Records for the exercise Block Start
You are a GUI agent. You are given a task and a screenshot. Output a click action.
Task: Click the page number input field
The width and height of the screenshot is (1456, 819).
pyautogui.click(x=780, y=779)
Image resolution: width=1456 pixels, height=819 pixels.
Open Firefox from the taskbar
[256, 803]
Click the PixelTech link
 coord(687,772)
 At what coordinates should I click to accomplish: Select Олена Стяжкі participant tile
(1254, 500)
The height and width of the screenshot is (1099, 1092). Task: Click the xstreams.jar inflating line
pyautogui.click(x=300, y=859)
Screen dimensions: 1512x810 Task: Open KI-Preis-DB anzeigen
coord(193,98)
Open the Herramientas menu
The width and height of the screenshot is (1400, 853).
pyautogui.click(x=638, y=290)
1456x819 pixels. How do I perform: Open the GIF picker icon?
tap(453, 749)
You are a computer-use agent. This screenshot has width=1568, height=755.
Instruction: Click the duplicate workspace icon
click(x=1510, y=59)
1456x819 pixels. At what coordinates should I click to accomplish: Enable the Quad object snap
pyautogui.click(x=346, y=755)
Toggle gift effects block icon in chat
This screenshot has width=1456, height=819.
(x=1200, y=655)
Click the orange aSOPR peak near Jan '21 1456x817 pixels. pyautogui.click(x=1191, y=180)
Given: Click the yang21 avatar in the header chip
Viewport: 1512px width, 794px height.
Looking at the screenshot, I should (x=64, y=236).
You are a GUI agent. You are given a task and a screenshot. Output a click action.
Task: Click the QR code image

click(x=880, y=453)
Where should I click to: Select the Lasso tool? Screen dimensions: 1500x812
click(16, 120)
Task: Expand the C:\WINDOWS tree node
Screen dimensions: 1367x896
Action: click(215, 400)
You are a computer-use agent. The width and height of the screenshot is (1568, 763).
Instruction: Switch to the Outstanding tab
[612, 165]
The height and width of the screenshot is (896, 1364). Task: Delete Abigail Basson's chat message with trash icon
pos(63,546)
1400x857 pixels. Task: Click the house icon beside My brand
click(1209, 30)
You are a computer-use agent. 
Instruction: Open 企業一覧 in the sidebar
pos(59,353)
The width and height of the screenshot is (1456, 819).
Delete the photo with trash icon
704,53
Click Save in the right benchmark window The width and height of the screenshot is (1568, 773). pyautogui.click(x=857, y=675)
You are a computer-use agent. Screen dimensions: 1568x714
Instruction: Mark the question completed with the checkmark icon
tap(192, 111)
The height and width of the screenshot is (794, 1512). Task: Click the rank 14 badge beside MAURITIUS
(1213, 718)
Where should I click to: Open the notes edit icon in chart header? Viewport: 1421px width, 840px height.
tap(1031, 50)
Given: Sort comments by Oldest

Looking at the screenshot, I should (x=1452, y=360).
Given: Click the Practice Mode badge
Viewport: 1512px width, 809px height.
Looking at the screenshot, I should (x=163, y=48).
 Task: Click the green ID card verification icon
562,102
Records for the exercise Block End
_What to work on_.
The lines that contain the word "agent" are wanted; copy each of them from the records.

_Task result_.
You are a GUI agent. You are given a task and a screenshot. Output a click action.
You are a computer-use agent. This screenshot has width=1568, height=755.
You are a GUI agent. You are given a task and a screenshot. Output a click action.
You are a computer-use agent. The width and height of the screenshot is (1568, 763).
You are a computer-use agent. 
You are a computer-use agent. Screen dimensions: 1568x714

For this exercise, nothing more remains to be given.